Required action
Exactly as written, output each of the entries below.

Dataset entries
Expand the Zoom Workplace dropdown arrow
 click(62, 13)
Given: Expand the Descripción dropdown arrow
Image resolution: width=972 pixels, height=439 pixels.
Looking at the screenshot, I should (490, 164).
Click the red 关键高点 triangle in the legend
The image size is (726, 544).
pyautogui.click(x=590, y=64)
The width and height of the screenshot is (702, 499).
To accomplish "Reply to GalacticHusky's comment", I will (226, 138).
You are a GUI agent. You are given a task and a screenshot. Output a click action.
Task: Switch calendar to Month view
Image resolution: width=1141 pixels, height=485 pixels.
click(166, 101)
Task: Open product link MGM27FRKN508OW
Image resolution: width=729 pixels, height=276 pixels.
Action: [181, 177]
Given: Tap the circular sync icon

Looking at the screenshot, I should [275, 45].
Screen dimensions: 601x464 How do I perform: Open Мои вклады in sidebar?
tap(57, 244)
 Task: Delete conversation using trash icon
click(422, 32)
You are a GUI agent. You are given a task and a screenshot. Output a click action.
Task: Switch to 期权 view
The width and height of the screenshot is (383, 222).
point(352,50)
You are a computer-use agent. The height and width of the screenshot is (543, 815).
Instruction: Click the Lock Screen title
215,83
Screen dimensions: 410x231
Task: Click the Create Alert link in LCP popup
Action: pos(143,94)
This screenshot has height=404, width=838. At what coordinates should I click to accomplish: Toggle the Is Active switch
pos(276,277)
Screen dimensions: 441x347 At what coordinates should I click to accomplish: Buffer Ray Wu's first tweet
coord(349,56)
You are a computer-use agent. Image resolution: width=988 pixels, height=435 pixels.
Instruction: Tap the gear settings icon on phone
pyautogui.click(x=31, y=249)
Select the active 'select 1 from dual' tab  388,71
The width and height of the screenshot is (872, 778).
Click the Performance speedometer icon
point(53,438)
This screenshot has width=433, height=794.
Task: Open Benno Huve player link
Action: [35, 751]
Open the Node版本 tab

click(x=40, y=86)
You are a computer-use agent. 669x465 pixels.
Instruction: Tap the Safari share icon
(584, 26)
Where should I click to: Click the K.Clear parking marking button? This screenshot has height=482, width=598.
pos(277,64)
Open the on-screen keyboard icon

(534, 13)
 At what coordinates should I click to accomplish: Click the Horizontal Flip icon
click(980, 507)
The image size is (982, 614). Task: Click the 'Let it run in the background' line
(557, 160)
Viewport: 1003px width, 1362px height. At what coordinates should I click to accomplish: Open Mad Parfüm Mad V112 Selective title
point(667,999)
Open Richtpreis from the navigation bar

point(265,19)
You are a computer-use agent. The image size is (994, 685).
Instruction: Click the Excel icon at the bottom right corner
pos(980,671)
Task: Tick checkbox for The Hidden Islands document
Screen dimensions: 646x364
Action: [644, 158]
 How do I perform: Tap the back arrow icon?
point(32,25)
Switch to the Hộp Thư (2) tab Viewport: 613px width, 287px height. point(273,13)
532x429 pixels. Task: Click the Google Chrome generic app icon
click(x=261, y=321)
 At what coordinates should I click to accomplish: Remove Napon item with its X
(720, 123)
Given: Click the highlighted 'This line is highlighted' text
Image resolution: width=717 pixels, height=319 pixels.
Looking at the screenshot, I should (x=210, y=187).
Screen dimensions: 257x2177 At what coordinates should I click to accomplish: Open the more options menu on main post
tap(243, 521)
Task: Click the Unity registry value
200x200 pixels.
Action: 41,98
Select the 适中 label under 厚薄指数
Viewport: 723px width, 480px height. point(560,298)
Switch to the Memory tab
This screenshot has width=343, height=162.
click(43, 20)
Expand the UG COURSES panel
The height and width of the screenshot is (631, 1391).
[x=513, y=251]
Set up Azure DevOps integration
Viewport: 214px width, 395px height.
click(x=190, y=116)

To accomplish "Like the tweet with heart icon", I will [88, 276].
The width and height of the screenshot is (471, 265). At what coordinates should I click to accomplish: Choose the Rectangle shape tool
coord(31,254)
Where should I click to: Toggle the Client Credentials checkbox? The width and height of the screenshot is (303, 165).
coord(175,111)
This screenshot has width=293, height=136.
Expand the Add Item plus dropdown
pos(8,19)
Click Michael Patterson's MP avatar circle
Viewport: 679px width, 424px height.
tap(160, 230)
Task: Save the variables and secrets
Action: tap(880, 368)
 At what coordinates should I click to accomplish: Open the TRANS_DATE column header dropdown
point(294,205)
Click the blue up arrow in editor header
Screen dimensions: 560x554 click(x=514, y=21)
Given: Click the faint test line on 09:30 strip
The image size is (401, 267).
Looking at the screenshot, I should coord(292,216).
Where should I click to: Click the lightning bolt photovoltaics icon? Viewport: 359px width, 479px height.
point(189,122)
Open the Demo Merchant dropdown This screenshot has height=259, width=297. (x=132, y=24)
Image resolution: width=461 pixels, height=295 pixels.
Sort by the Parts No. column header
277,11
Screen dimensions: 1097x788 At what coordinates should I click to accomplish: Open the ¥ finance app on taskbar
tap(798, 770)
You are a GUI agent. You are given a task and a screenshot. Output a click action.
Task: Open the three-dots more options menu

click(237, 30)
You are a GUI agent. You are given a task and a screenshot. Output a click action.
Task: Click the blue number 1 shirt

Response to the task
Expand the Zoom Workplace dropdown arrow
 click(62, 13)
Given: Expand the Descripción dropdown arrow
Image resolution: width=972 pixels, height=439 pixels.
Looking at the screenshot, I should (490, 164).
Click the red 关键高点 triangle in the legend
The image size is (726, 544).
pyautogui.click(x=590, y=64)
The width and height of the screenshot is (702, 499).
To accomplish "Reply to GalacticHusky's comment", I will (226, 138).
You are a GUI agent. You are given a task and a screenshot. Output a click action.
Task: Switch calendar to Month view
Image resolution: width=1141 pixels, height=485 pixels.
click(166, 101)
Task: Open product link MGM27FRKN508OW
Image resolution: width=729 pixels, height=276 pixels.
Action: [181, 177]
Given: Tap the circular sync icon

Looking at the screenshot, I should [275, 45].
Screen dimensions: 601x464 How do I perform: Open Мои вклады in sidebar?
tap(57, 244)
 Task: Delete conversation using trash icon
click(422, 32)
You are a GUI agent. You are given a task and a screenshot. Output a click action.
Task: Switch to 期权 view
The width and height of the screenshot is (383, 222).
point(352,50)
You are a computer-use agent. The height and width of the screenshot is (543, 815).
Instruction: Click the Lock Screen title
215,83
Screen dimensions: 410x231
Task: Click the Create Alert link in LCP popup
Action: pos(143,94)
This screenshot has height=404, width=838. At what coordinates should I click to accomplish: Toggle the Is Active switch
pos(276,277)
Screen dimensions: 441x347 At what coordinates should I click to accomplish: Buffer Ray Wu's first tweet
coord(349,56)
You are a computer-use agent. Image resolution: width=988 pixels, height=435 pixels.
Instruction: Tap the gear settings icon on phone
pyautogui.click(x=31, y=249)
Select the active 'select 1 from dual' tab  388,71
The width and height of the screenshot is (872, 778).
Click the Performance speedometer icon
point(53,438)
This screenshot has width=433, height=794.
Task: Open Benno Huve player link
Action: [35, 751]
Open the Node版本 tab

click(x=40, y=86)
You are a computer-use agent. 669x465 pixels.
Instruction: Tap the Safari share icon
(584, 26)
Where should I click to: Click the K.Clear parking marking button? This screenshot has height=482, width=598.
pos(277,64)
Open the on-screen keyboard icon

(534, 13)
 At what coordinates should I click to accomplish: Click the Horizontal Flip icon
click(980, 507)
The image size is (982, 614). Task: Click the 'Let it run in the background' line
(557, 160)
Viewport: 1003px width, 1362px height. At what coordinates should I click to accomplish: Open Mad Parfüm Mad V112 Selective title
point(667,999)
Open Richtpreis from the navigation bar

point(265,19)
You are a computer-use agent. The image size is (994, 685).
Instruction: Click the Excel icon at the bottom right corner
pos(980,671)
Task: Tick checkbox for The Hidden Islands document
Screen dimensions: 646x364
Action: [644, 158]
 How do I perform: Tap the back arrow icon?
point(32,25)
Switch to the Hộp Thư (2) tab Viewport: 613px width, 287px height. point(273,13)
532x429 pixels. Task: Click the Google Chrome generic app icon
click(x=261, y=321)
 At what coordinates should I click to accomplish: Remove Napon item with its X
(720, 123)
Given: Click the highlighted 'This line is highlighted' text
Image resolution: width=717 pixels, height=319 pixels.
Looking at the screenshot, I should (x=210, y=187).
Screen dimensions: 257x2177 At what coordinates should I click to accomplish: Open the more options menu on main post
tap(243, 521)
Task: Click the Unity registry value
200x200 pixels.
Action: 41,98
Select the 适中 label under 厚薄指数
Viewport: 723px width, 480px height. point(560,298)
Switch to the Memory tab
This screenshot has width=343, height=162.
click(43, 20)
Expand the UG COURSES panel
The height and width of the screenshot is (631, 1391).
[x=513, y=251]
Set up Azure DevOps integration
Viewport: 214px width, 395px height.
click(x=190, y=116)

To accomplish "Like the tweet with heart icon", I will [88, 276].
The width and height of the screenshot is (471, 265). At what coordinates should I click to accomplish: Choose the Rectangle shape tool
coord(31,254)
Where should I click to: Toggle the Client Credentials checkbox? The width and height of the screenshot is (303, 165).
coord(175,111)
This screenshot has width=293, height=136.
Expand the Add Item plus dropdown
pos(8,19)
Click Michael Patterson's MP avatar circle
Viewport: 679px width, 424px height.
tap(160, 230)
Task: Save the variables and secrets
Action: tap(880, 368)
 At what coordinates should I click to accomplish: Open the TRANS_DATE column header dropdown
point(294,205)
Click the blue up arrow in editor header
Screen dimensions: 560x554 click(x=514, y=21)
Given: Click the faint test line on 09:30 strip
The image size is (401, 267).
Looking at the screenshot, I should coord(292,216).
Where should I click to: Click the lightning bolt photovoltaics icon? Viewport: 359px width, 479px height.
point(189,122)
Open the Demo Merchant dropdown This screenshot has height=259, width=297. (x=132, y=24)
Image resolution: width=461 pixels, height=295 pixels.
Sort by the Parts No. column header
277,11
Screen dimensions: 1097x788 At what coordinates should I click to accomplish: Open the ¥ finance app on taskbar
tap(798, 770)
You are a GUI agent. You are given a task and a screenshot. Output a click action.
Task: Open the three-dots more options menu

click(237, 30)
You are a GUI agent. You are given a task and a screenshot. Output a click action.
Task: Click the blue number 1 shirt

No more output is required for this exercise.